SUMMARY OF THE PATENT FOR INVENTION
In order to overcome the defects that the existing insulating dielectric resistivity measuring method is low in efficiency and is easily influenced by polarization absorption current and thermal noise, the invention aims to provide a measuring principle of insulating dielectric resistivity based on time domain least square fitting.
The invention is realized by the following technical scheme:
the measurement principle of the resistivity of the insulating dielectric based on time domain least square fitting is characterized by comprising the following steps ofThe small second-product fitting method eliminates the influence of polarization absorption current and thermal noise, thereby accurately obtaining the steady-state conduction current IdcAnd the current density J is conducted from the steady statedcAnd calculating the electric field intensity to obtain the resistivity rho.
Further, a universal relaxation polarization current model and an extended Debye model are respectively adopted to carry out time domain least square fitting on the polarization current, and an optimal polarization absorption current model is judged according to the fitting effect.
Further, the criterion for the least squares best fit effect is that the residual time series is time independent and the residual mean does not exceed one percent of the steady state conduction current component.
Compared with the prior art, the invention has the following beneficial effects:
the invention provides a measuring principle of the resistivity of an insulating dielectric medium based on time domain least square fitting, which is based on the time domain characteristic of universal relaxation polarization absorption current and eliminates the influence of the polarization absorption current and thermal noise on steady-state conduction current and resistivity by a least square fitting method.

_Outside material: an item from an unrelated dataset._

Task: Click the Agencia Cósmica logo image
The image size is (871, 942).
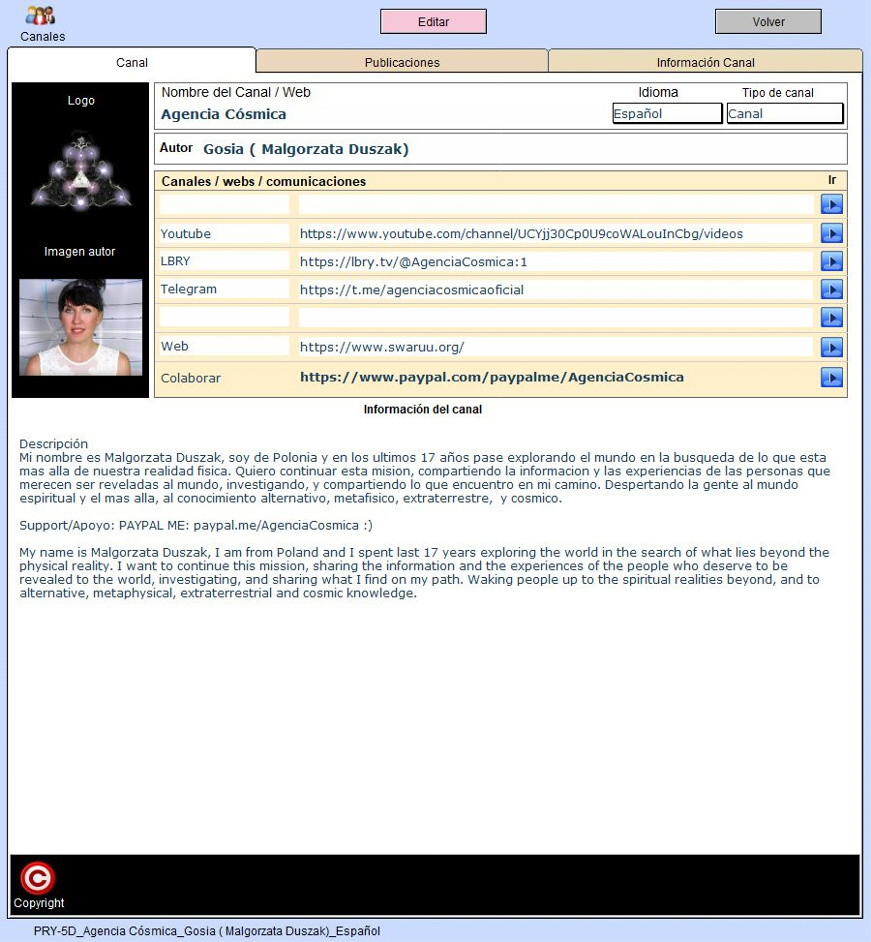Action: [81, 170]
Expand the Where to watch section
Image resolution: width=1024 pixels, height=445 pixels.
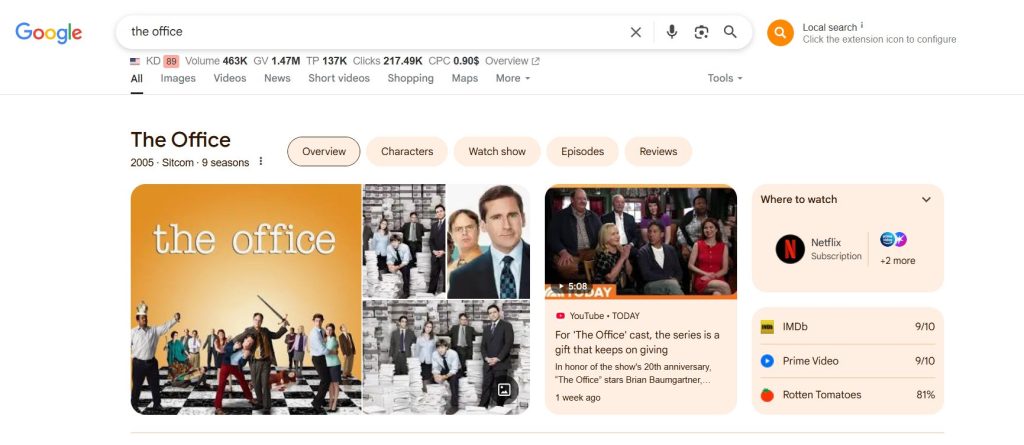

The insulating dielectric resistivity measuring principle based on time domain least square fitting disclosed by the invention is easy to realize, can improve the measuring efficiency of the insulating dielectric resistivity, is generally suitable for insulating dielectrics with universal relaxation polarization characteristics, and has a wide application range.
Drawings
FIG. 1 is a schematic diagram of an insulation dielectric response current test system under the action of a DC electric field;
FIG. 2 is a test current and a fitted current for an insulating dielectric of an embodiment;
FIG. 3 is a residual of the insulating dielectric test current and the fitted current of the embodiment;
in the figure: 1. an insulating dielectric; 2. a high voltage electrode; 3. a measuring electrode; 4. a guard electrode; 5. a high voltage electrode lead; 6. a measurement electrode lead; 7. a guard electrode lead; 8. an electrometer; 9. computer data communication line.
Detailed Description
The present invention will be described in detail with reference to the following embodiments and examples. It should be emphasized that this summary is intended to be illustrative, and not limiting, of the invention.
Detailed description of the invention
A measurement principle of insulation dielectric resistivity based on time domain least square fitting specifically eliminates the influence of polarization absorption current and thermal noise by a least square fitting method, thereby accurately obtaining steady state conduction current IdcAnd the current density J is conducted from the steady statedcAnd calculating the electric field intensity to obtain the resistivity rho.
Detailed description of the invention
On the basis of the first specific embodiment, specifically, a universal relaxation polarization current model and an extended debye model are respectively adopted to perform time-domain least square fitting on the polarization current, and the optimal polarization absorption current model is judged according to the fitting effect.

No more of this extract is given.